Objective.
Render the lines starting at the one containing "has height=207, width=252." and ending at the one containing "click(x=760, y=13)" as a JSON list of strings, one string per line, leaving out blank lines.

--- --- ---

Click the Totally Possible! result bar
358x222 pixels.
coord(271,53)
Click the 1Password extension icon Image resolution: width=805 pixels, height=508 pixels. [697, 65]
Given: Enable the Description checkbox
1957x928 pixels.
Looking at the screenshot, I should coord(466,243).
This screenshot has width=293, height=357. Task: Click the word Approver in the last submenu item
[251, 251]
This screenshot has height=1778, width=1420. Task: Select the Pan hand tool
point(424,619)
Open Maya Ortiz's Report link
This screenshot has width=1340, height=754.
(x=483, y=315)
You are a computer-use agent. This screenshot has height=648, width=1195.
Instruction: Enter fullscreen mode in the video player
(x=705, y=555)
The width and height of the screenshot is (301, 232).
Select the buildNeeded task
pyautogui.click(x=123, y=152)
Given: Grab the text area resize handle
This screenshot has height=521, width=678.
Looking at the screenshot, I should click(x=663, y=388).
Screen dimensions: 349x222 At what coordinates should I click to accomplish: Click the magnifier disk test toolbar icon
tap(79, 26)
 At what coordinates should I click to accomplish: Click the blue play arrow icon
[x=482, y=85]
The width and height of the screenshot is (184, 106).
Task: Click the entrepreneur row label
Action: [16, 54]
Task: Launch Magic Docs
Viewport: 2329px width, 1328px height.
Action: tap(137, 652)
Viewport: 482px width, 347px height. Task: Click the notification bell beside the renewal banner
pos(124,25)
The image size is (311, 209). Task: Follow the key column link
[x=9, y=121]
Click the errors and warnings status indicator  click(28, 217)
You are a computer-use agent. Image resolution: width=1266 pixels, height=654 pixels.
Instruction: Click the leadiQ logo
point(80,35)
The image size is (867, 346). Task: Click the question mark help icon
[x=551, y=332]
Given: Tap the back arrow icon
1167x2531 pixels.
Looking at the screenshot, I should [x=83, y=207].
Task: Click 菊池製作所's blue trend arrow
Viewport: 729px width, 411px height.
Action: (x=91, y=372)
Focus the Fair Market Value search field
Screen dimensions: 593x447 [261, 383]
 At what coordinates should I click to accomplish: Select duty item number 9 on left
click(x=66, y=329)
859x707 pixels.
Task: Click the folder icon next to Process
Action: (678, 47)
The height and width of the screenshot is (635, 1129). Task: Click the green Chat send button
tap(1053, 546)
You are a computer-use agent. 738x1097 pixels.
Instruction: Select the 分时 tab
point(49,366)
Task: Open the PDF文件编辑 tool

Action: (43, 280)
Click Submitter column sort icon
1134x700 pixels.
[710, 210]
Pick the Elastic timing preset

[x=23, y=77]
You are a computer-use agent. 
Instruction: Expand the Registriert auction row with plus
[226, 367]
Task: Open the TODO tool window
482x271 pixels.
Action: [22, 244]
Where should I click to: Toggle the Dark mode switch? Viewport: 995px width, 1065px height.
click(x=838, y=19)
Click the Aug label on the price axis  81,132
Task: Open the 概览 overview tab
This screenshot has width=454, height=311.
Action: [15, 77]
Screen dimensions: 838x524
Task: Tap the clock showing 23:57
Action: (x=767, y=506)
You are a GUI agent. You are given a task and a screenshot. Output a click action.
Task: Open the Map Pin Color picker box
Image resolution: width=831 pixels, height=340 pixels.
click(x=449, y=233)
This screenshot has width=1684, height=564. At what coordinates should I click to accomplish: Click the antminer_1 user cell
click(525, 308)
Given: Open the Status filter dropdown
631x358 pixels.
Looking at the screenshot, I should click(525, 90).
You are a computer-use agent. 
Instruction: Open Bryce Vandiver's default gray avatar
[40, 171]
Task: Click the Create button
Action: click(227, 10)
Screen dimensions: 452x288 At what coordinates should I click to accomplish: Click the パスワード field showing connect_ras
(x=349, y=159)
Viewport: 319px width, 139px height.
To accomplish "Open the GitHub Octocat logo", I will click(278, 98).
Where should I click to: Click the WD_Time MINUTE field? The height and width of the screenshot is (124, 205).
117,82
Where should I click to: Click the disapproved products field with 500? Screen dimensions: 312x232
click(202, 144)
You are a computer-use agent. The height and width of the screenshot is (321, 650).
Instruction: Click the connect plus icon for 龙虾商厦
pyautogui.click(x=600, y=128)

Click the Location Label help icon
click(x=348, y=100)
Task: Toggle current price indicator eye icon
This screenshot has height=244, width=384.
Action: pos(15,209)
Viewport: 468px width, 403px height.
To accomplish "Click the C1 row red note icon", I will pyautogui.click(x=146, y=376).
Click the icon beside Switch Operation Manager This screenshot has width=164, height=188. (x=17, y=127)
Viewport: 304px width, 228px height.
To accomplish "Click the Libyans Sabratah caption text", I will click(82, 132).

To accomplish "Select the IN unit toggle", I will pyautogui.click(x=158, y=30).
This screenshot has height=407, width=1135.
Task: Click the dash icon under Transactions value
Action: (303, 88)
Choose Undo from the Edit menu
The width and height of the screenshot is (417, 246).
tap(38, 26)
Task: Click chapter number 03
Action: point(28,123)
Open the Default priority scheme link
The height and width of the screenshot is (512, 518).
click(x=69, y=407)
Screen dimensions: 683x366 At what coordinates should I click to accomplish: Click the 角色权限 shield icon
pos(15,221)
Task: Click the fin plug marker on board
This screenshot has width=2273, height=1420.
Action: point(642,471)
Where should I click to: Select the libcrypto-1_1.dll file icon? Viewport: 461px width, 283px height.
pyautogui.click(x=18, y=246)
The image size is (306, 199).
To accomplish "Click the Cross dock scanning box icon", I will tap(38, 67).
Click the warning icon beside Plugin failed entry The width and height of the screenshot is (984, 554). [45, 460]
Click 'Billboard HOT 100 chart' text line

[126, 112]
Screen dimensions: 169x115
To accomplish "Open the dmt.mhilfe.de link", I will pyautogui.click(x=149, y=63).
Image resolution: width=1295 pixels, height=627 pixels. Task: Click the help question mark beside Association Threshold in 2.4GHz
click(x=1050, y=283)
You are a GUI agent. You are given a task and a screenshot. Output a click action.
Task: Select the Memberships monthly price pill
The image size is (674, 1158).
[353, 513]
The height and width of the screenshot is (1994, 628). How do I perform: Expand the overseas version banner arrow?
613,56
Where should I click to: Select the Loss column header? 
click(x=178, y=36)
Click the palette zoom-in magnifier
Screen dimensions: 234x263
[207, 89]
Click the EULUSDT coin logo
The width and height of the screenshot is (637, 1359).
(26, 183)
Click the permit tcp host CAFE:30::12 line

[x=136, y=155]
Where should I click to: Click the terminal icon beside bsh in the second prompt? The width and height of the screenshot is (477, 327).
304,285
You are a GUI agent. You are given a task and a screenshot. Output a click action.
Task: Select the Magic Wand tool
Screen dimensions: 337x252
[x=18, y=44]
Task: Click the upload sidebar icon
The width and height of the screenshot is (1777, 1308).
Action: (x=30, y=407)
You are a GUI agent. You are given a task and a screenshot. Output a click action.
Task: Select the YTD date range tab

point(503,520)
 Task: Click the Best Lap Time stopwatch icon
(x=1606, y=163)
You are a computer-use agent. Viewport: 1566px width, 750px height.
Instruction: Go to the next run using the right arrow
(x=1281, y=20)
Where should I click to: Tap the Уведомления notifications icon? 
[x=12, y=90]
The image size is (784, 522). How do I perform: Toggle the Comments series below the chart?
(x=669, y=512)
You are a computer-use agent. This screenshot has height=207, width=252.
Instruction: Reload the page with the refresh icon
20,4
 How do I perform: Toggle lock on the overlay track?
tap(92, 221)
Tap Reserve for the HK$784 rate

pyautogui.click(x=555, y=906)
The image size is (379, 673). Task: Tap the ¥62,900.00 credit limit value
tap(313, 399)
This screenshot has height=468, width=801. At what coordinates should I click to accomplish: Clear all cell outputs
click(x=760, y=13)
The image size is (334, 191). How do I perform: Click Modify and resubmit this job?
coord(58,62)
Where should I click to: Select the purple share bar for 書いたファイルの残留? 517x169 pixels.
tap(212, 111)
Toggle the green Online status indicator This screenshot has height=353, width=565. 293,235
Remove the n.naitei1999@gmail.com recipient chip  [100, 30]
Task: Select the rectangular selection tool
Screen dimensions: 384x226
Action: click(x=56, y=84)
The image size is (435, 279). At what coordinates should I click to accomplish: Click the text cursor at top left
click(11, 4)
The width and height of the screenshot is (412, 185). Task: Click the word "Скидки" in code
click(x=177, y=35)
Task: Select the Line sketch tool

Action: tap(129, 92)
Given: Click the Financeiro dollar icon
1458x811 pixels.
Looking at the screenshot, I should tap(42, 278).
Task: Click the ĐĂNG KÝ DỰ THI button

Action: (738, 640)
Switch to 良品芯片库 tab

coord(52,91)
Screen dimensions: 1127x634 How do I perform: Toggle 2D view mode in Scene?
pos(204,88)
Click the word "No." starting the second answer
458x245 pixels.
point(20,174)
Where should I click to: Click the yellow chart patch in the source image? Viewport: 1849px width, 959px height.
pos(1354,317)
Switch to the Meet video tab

--- --- ---

Solution to the problem.
[
  "You are a computer-use agent. This screenshot has height=207, width=252.",
  "Instruction: Reload the page with the refresh icon",
  "20,4",
  " How do I perform: Toggle lock on the overlay track?",
  "tap(92, 221)",
  "Tap Reserve for the HK$784 rate",
  "pyautogui.click(x=555, y=906)",
  "The image size is (379, 673). Task: Tap the ¥62,900.00 credit limit value",
  "tap(313, 399)",
  "This screenshot has height=468, width=801. At what coordinates should I click to accomplish: Clear all cell outputs",
  "click(x=760, y=13)"
]